La Punta como proa de la extensa lengüeta cortando el golfo profundo; por allá los pescadores descamisados vaciando en baldadas su jornada del día, por acá las pangas extenuadas a merced de la marea subiendo.

Litoral rico en costas pulidas por el viento, selvas vírgenes de manglares que caminan y ocasos que abren el telón de lo ignoto.

¿Cómo se ven los porteños a sí mismos?

«Diay, chuchequeros; eso somos».

Y bueno, llegamos a San José… La otrora capital apacible, de contrastes arquitectónicos, espíritu aldeano y campos de arado y cosecha.

Una foto de 1917 sintetiza con pasmosa fidelidad su mezcla de modernismo y criollismo: el Teatro Nacional a muy pocos pasos de una ufana y suculenta milpa.

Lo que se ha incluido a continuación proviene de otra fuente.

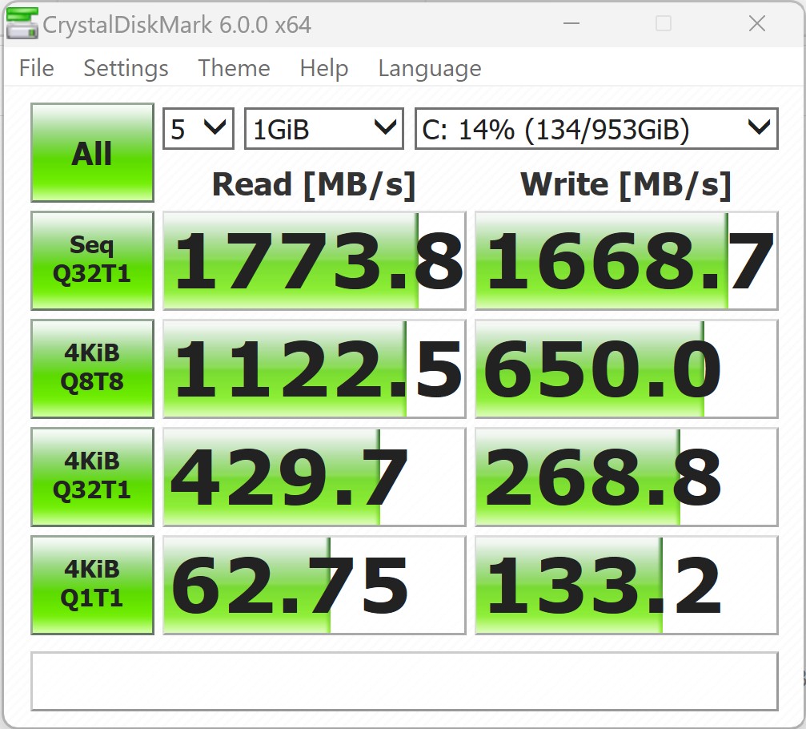The image size is (806, 729).
Task: Open the Language menu
Action: point(429,69)
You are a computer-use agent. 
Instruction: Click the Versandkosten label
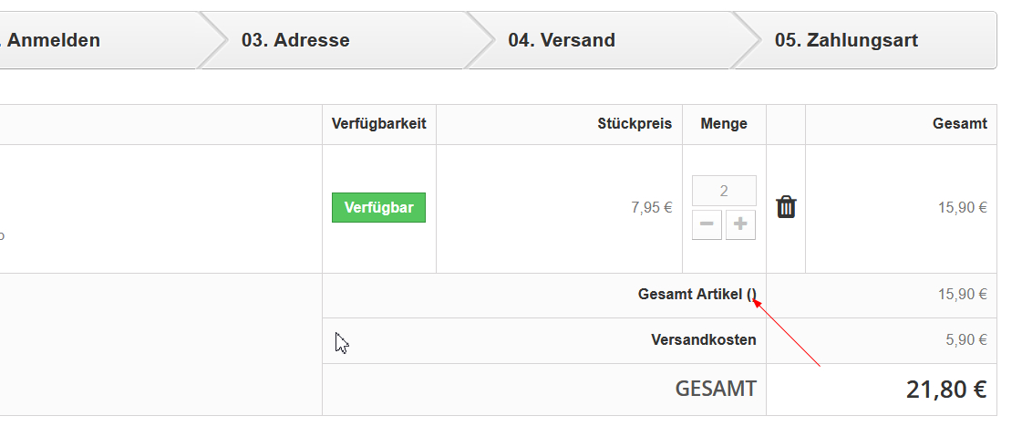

El josefino refinado a la europea del siglo XIX, de casimir, zapatos de charol, sombrero, tirantes y fragancias exquisitas frente al sudoroso josefino de caites o descalzo, pantalón ordinario y camisa de manta.

Así transcurrió hasta bien entrado el siglo XX en medio de una confluencia de estilos y tradiciones que convivieron hasta desaparecer aplastados por el bochorno de una ciudad desfigurada.

Aquellos topes, mascaradas, «avenidazos», noche de faroles, festivales de la luz, corridas, rondas al Parque Central, lluvias de confeti, paseos para ver vitrinas y aún las procesiones perdieron el toque bucólico de las generaciones de entonces.

Como las «corridas» navideñas con toreros improvisados de saco y corbata, o los topes con maisoles sueltos vaciando de gente los barrios y hasta metiéndose en las casas.

¿Cómo se ven hoy los josefinos a sí mismos?

«Estresados, ansiosos, impacientes».

No sigo esta remembranza porque prefiero quedarme con estas imágenes de la Costa Rica de mi niñez.  

Ustedes mejor que nadie son testigos de la brutal transformación del ser costarricense en las últimas décadas.

Otros valores y hábitos, otra cultura, otros sentimientos, otra conducta, otro estilo de vida.

Cambió aquel espíritu sano, apacible y solariego de sus ciudades, su urbanidad, su hermosa sencillez, su poesía pueblerina, la familia unida que éramos.

Por eso, mejor déjenme soñar con la tierra bendita que una vez nos acogió a muchos en su regazo.